## The task
Write out every line below that includes the word "agent".

╭──

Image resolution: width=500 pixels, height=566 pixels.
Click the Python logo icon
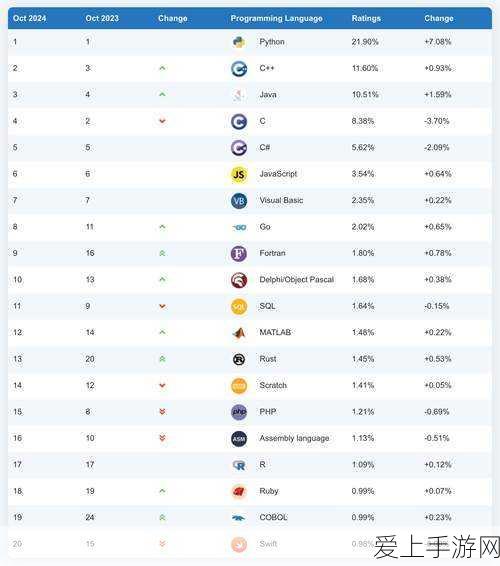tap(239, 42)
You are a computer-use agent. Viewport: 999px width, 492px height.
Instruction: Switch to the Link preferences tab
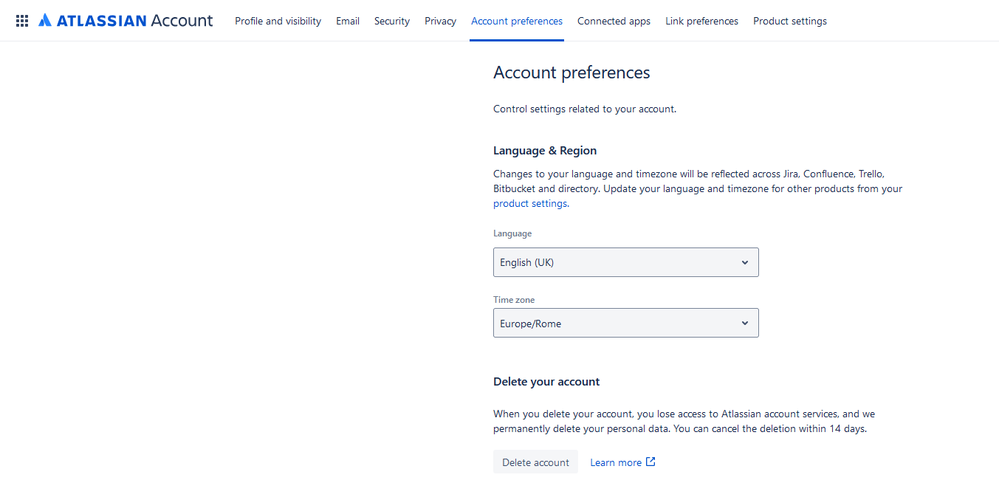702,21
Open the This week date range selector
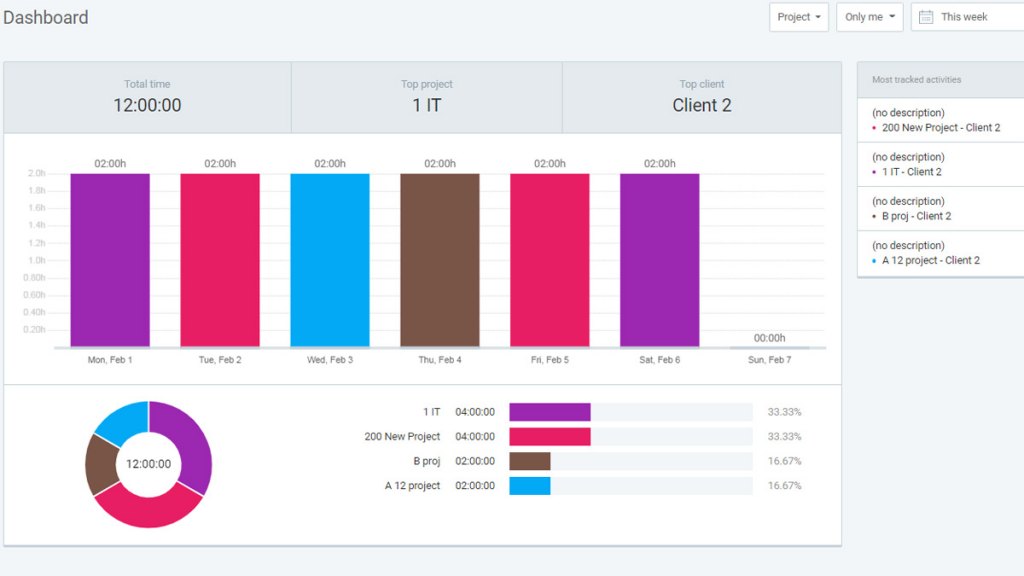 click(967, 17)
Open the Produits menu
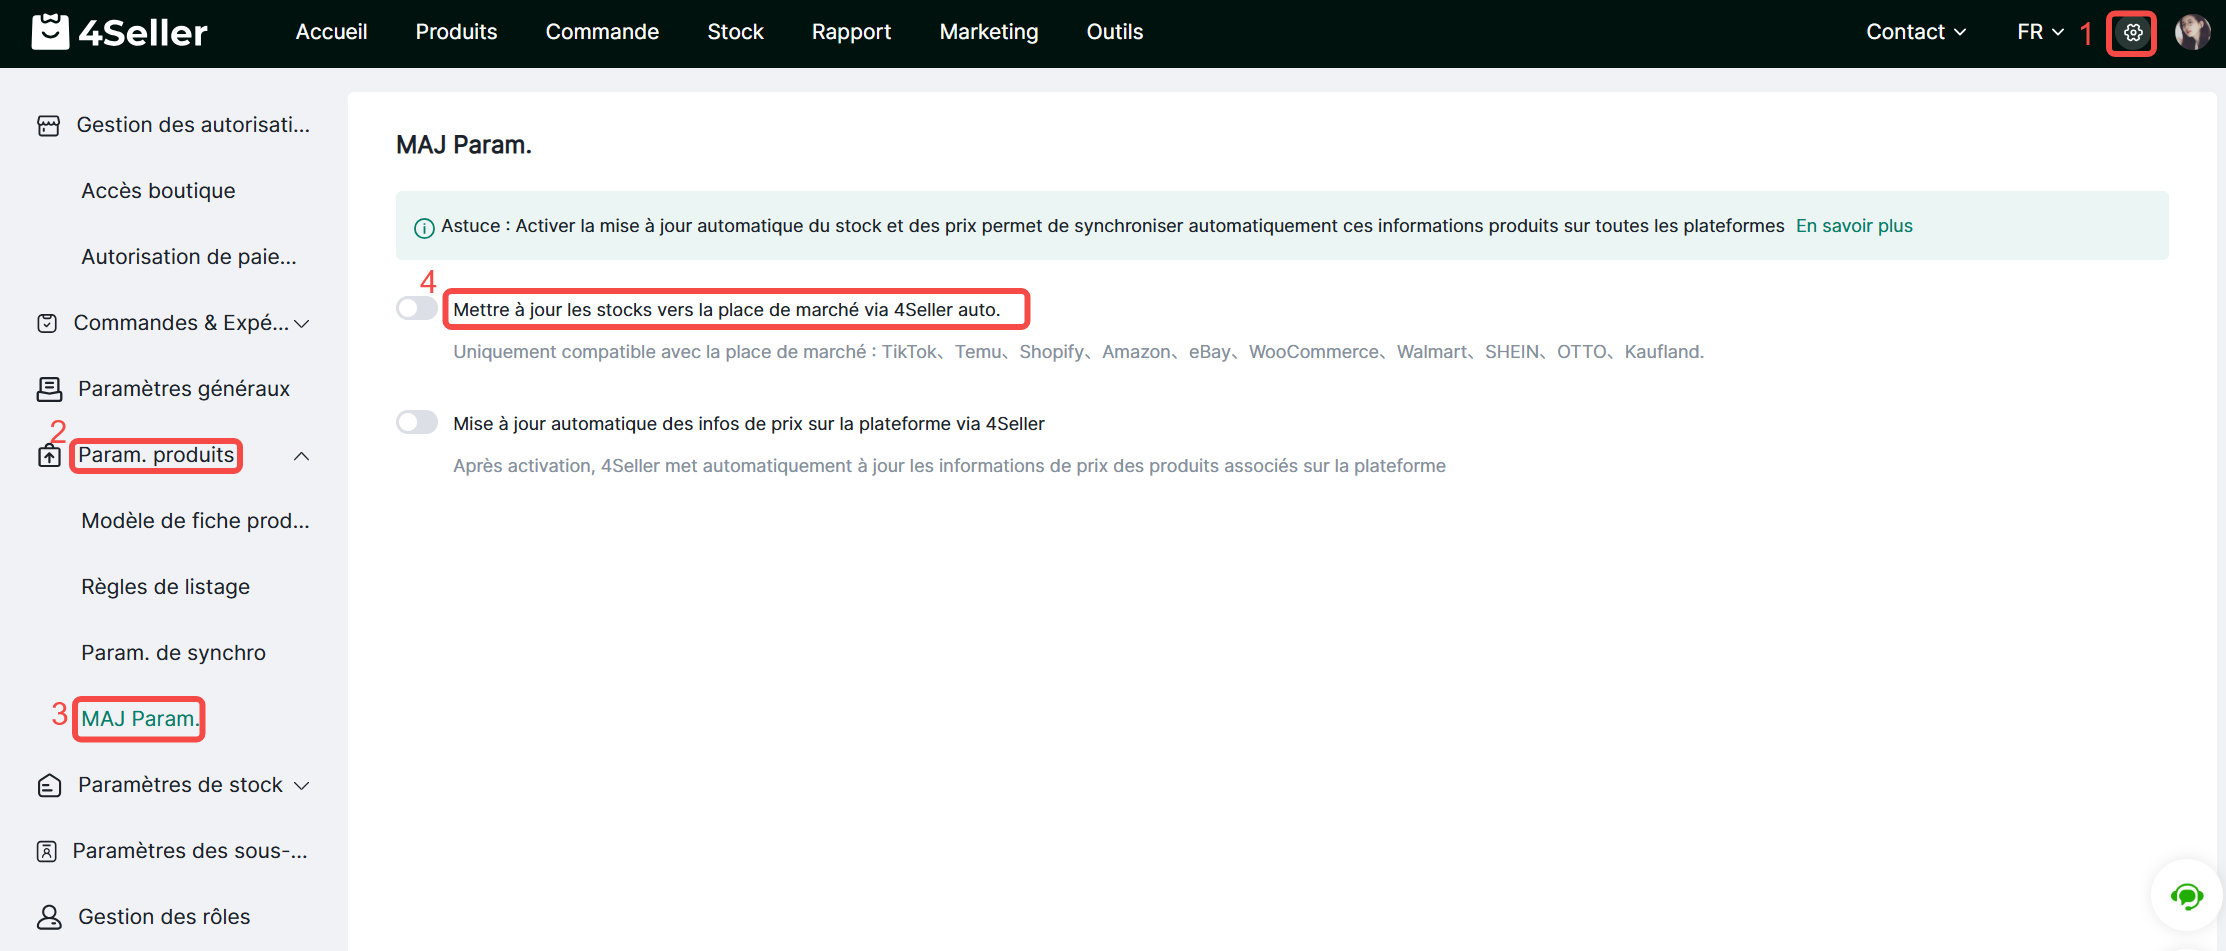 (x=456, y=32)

╰──
╭──

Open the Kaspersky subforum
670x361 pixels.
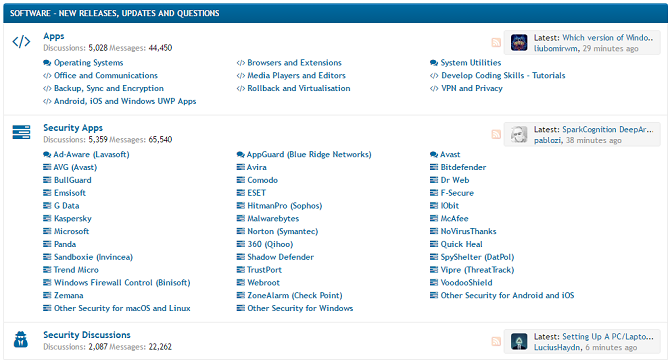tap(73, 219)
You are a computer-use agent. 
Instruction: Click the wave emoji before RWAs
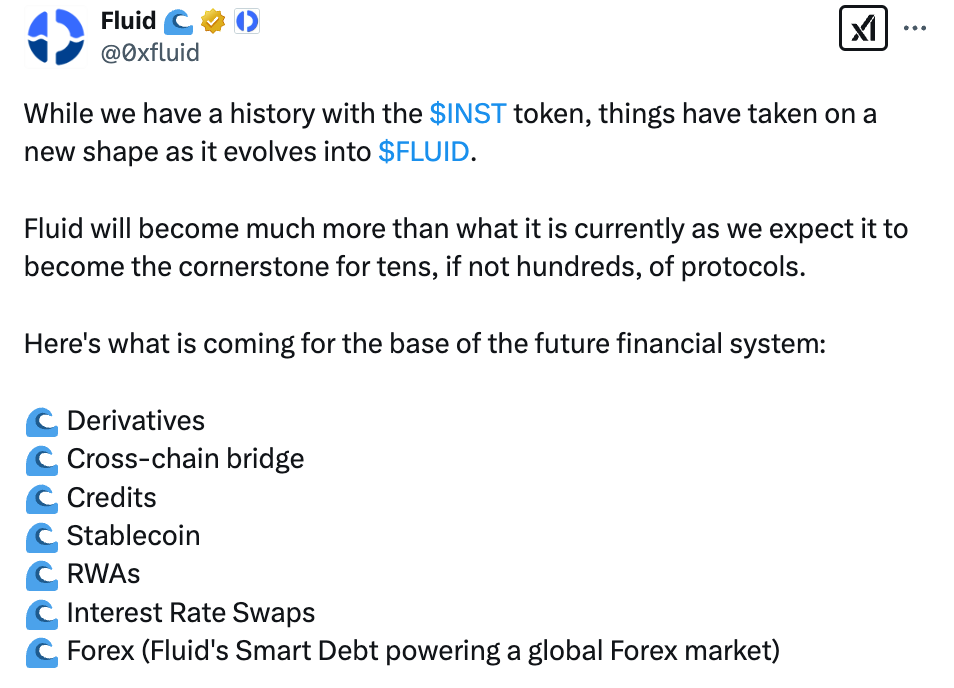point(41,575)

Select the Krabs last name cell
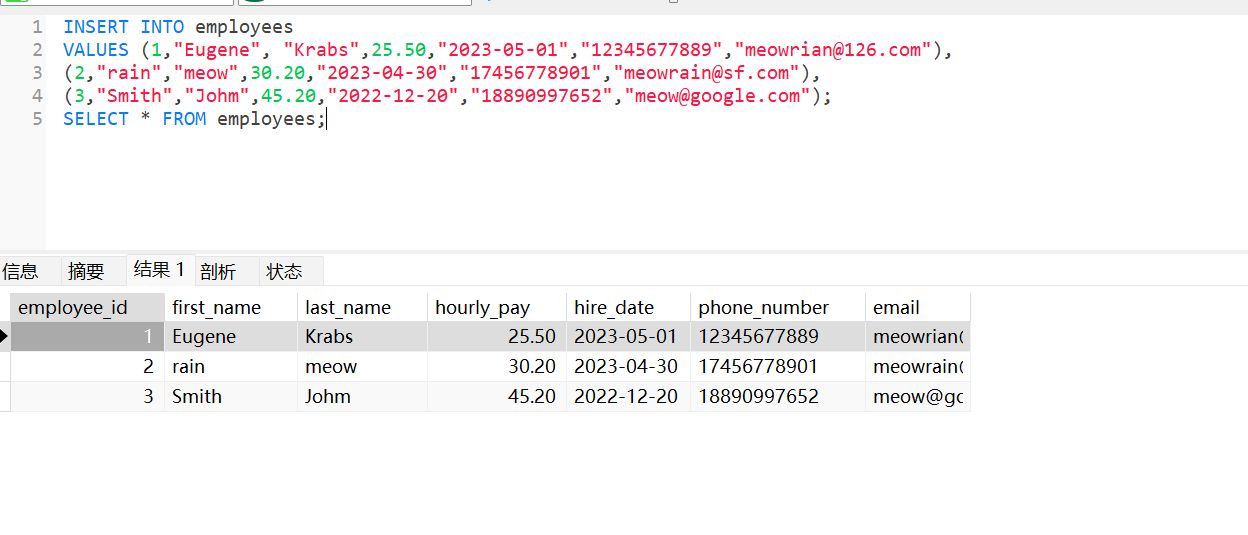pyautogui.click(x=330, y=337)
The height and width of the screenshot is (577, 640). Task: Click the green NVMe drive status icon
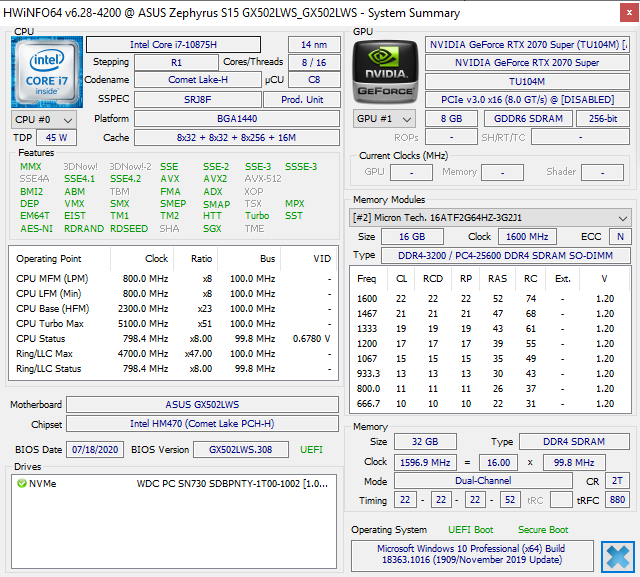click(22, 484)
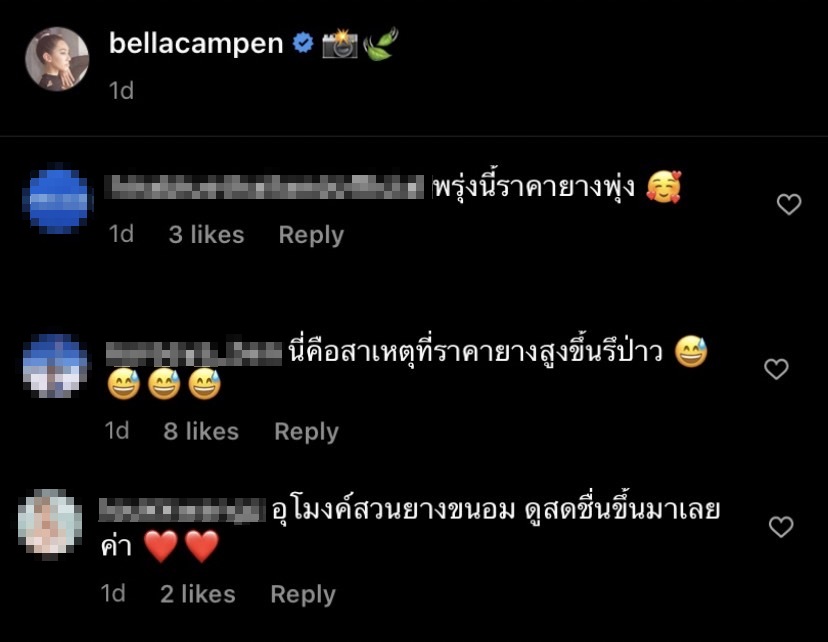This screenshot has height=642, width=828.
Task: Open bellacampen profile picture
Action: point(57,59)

╰──

## Problem solution
You are a computer-use agent. Viewport: 999px width, 492px height.
You are a computer-use agent. 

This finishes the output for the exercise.